There's an art to making an upgrade game. You want the player to feel as though they have multiple viable paths to victory, but that their choices matter.
Ideally, this is achieved not by perfectly balancing all the different upgrades, but by making each upgrade situational. Whether it's Cookier Clicker, Burrito Bison, or ROBOKILL, you want the player to be constantly discovering new and clever ways of stretching their resources... of tweaking things so that they can draw juuuuuuust a little bit more power out of their arsenal, and occasionally discovering game-breakers that make them feel smart.
None of this ever happens in Free Fred, and it all stems from the decision to make it a 2D game in which the player is completely immobile.
You can't move left or right to dodge bombs. You can't jump or otherwise avoid damage. This means that it's basically a stationary player-controlled turret defense game... except that instead of surviving nights or beating levels, the game is structured as one long level. This means you need to fail and fail and fail over and over again in order to succeed. There is no progress, other than monetarily. You just start the level over again from the beginning.
In a sense, side-view perspective gives the combat in Free Fred slightly more variety than a typical top-down player-controlled turret game. The enemies approach by sea and sky, and your upgrade paths include dedicated "lane coverage" for one or both of these. In theory, you could upgrade either Torpedoes or Homing Missiles to lock down one of those lanes, allowing you to focus on the other with your turrets.
In practice, however, homing missiles are too slow to actually do anything when the screen starts to fill with fast-moving helicopters, and the sea is completely linear in a side-scroller, so it quickly becomes a huge mass of overlapping battleships and various flavors of sea mines. In other words, the homing missiles typically either don't hit anything, or else waste a lot of your time and then hit a random target, while the torpedoes just do extra damage to whatever's queued up in the sea lane.
A skilled player will take no damage at all, until he hits the point in the game where more upgrades are needed, and then he will start taking very heavy damage very quickly. Once you unlock the third ship, the medic helicopter provides a false sense of security. It won't last. You still recognize the wall when you hit it. The only way to make it through is to hammer the enemy with overwhelming firepower, and this is generally only possible once you have near max upgrades.
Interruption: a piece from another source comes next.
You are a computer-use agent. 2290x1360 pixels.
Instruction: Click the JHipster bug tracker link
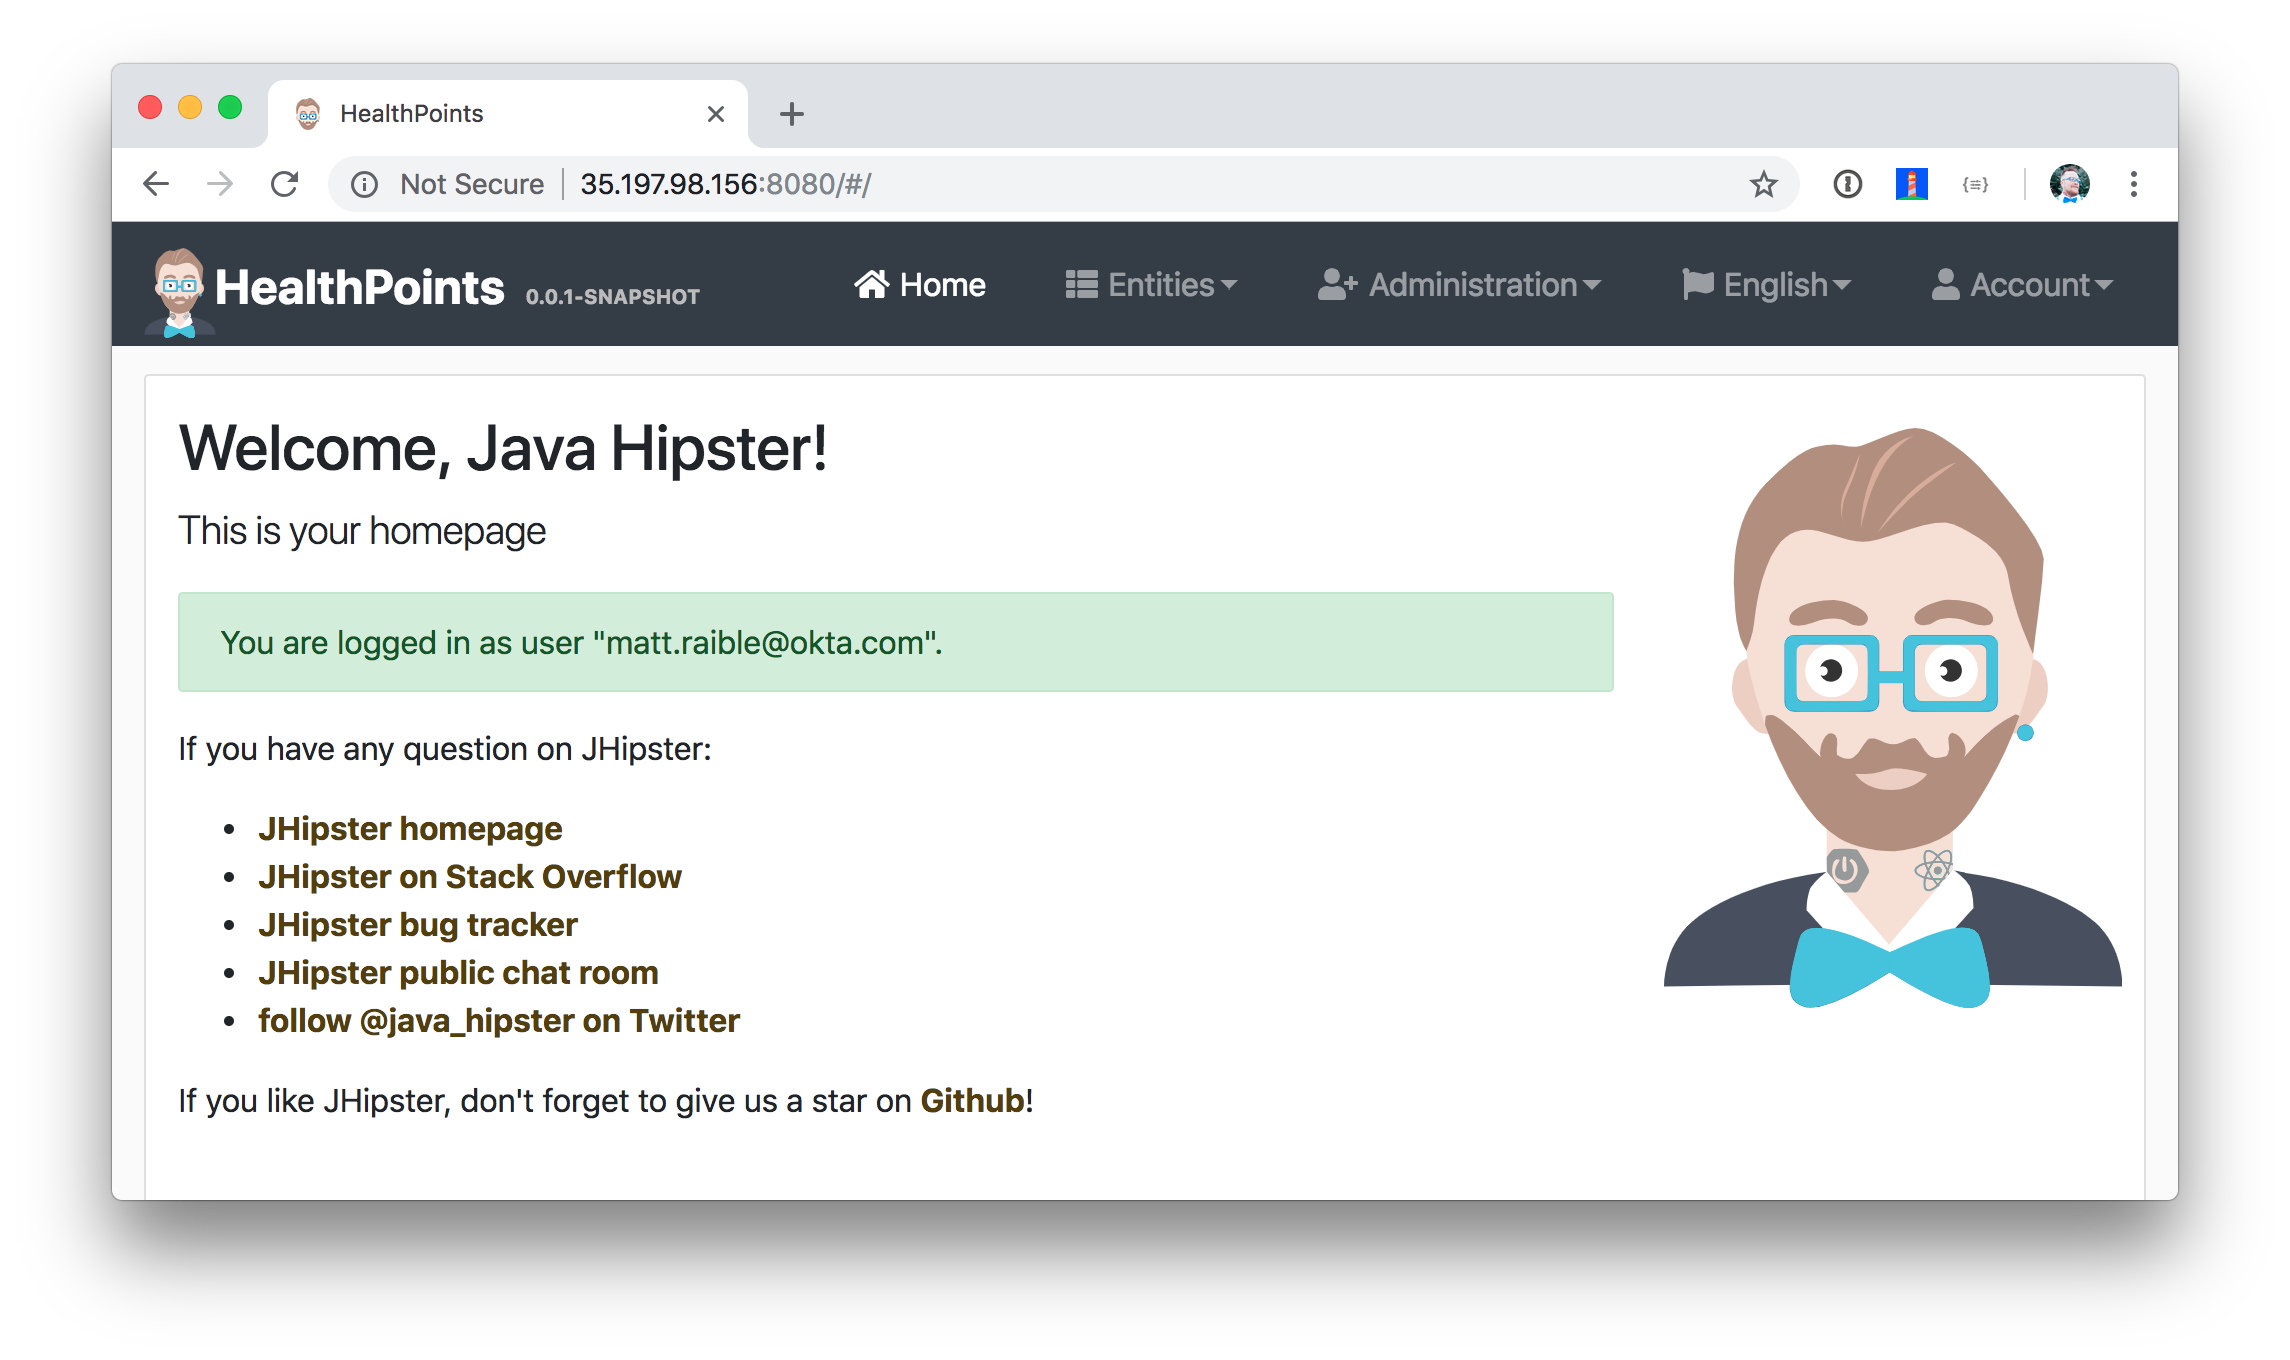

I was able to beat the game with all but one HP upgrades, zero homing missile upgrades, and everything else maxed. Then I maxed out the homing missiles, just to see what they do. They remain awkward, slow, and clumsy, frequently swerving to avoid new enemies and taking down enemies up to 30 seconds after I would have with the turret. Target prioritization also makes no sense-- they sure don't lock onto whatever heat signature's the closest, the way homing missiles would in real life.
And speaking of homing missiles, why can't I shoot these fuckers down? I wouldn't mind, except that some battleships and submarines fire homing missiles that you NEED to shoot down, and they're identical in shape and behavior to the ones you can't shoot down.
Coding is well-done, with no slow-downs, even when things got busy, and even after long gameplay sessions. Some gameplay design choices seem questionable, and the decision to inexplicably use the plot of Free Willy as a franking device feels exploitative, hackneyed, and out-of-date, all at the same time. Graphics are okay. I would say I appreciate the Dr. Strangelove reference, but upon closer inspection of the guy riding the bomb, I doubt it was intentional.
3 out of 5 about covers it. I would have given it a 2, but the last boss did something new and slightly more complex, and I appreciate the solid stability of the coding. I suppose you probably can't expect much from a game whose only reason for existing is to make you go to a different website, but other, better upgradable turret games have taught us to expect better.